Basado en esta experiencia, desarrolló un modelo que lograse un punto intermedio entre el paternalismo médico y la autonomía del paciente. El Dr. Siegler explicó que este modelo de toma de decisiones compartidas se basa, en gran medida, “en la comunicación, el debate y la negociación entre el médico y el paciente” y permite introducir mejoras en la atención al paciente como, por ejemplo: mayor confianza de los pacientes en sus médicos; mejora la cooperación de los pacientes en los planes de tratamiento acordados con su médico; toma de decisiones financieras apropiadas entre médico y paciente; mayor satisfacción de los pacientes en cuanto a su cuidado; y mejores resultados en una serie de enfermedades crónicas como hipertensión, diabetes, úlcera péptica y artritis reumatoide.

Preservar el enfoque de la atención en la relación médico-paciente
A pesar de los cambios que han introducido las nuevas tecnologías y la historia clínica electrónica en la relación médico-paciente y de que, en la actualidad, se ha calculado que los médicos dedican entre el 50 y el 70% de su tiempo a trabajar con la historia clínica electrónica en lugar de interactuar con los pacientes, para el Dr. Siegler es importante preservar el enfoque de la atención en la relación médico-paciente. Y afirma que es posible que los médicos puedan practicar la medicina personal y humana en una era de expansión de la tecnología médica, centrándose en tres razones: “la medicina sirve a una necesidad humana universal e inmutable; ayudar a los pacientes es su objetivo inmutable; y la mayoría de la ayuda médica se brinda dentro de la relación médico-paciente”.

En este sentido, el Dr. Siegler explicó que las cuatro consideraciones en las que los médicos deberían pensar para tratar de tomar buenas decisiones entre ellos y sus pacientes se resumen en los datos médicos, las preferencias del paciente, la calidad de vida y otras consideraciones externas, entre las que citó, por ejemplo, los costes.

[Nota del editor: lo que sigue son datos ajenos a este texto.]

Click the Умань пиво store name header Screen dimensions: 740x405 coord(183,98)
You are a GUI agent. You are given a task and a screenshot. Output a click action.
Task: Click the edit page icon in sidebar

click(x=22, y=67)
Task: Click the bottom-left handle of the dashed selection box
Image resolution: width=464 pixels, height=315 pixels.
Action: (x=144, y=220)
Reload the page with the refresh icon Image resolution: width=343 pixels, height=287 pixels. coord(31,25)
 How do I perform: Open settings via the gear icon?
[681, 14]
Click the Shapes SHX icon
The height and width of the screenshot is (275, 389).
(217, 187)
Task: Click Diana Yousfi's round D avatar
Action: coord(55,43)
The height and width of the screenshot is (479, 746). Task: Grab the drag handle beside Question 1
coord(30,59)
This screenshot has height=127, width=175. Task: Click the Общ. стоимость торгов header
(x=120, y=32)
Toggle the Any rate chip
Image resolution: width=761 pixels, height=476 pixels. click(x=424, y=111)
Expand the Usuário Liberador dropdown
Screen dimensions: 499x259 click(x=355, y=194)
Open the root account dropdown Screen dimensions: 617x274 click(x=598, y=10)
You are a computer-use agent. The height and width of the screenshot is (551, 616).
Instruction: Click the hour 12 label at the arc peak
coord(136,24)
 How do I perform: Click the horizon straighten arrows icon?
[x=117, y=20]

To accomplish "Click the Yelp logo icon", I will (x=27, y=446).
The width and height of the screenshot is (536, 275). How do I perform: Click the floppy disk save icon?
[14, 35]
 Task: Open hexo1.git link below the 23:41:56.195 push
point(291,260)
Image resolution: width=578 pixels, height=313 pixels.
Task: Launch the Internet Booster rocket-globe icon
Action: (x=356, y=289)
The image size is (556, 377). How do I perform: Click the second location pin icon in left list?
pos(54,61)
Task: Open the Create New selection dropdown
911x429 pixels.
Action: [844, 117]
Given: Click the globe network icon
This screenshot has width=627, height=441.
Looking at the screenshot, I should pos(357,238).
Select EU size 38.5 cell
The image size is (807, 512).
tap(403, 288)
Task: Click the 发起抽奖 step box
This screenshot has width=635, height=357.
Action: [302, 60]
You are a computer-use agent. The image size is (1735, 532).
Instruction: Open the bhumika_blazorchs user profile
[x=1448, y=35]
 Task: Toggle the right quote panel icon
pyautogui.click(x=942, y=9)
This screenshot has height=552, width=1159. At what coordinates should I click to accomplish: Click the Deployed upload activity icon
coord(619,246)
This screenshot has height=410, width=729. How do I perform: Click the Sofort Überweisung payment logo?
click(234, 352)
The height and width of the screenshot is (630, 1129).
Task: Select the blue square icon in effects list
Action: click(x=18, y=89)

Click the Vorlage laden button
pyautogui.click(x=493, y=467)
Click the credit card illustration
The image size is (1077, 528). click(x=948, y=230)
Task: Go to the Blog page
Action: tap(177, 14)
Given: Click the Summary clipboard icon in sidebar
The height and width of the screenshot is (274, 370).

Para terminar su intervención el Dr. Siegler destacó la forma en que la ética clínica brinda servicios directos a los pacientes mediante la organización de comités de ética y equipos de consultoría en ética. En síntesis explicó que “las consultas y comités de ética pueden cumplir cinco funciones: educar al personal; establecer políticas institucionales; proporcionar un mecanismo no judicial para la revisión y resolución de casos que involucren conflictos; y para influir directamente en las decisiones de atención del paciente”.

Esta conferencia ha sido organizada conjuntamente por el Comité de Bioética y Derecho Sanitario de ASISA-Lavinia y la Fundación ASISA. Junto al Dr. Siegler, el acto contó con la presencia de la Dra. María Tormo directora de Planificación y Desarrollo de ASISA, y.del Dr. Enrique Galindo, subdirector Médico del HLA Moncloa.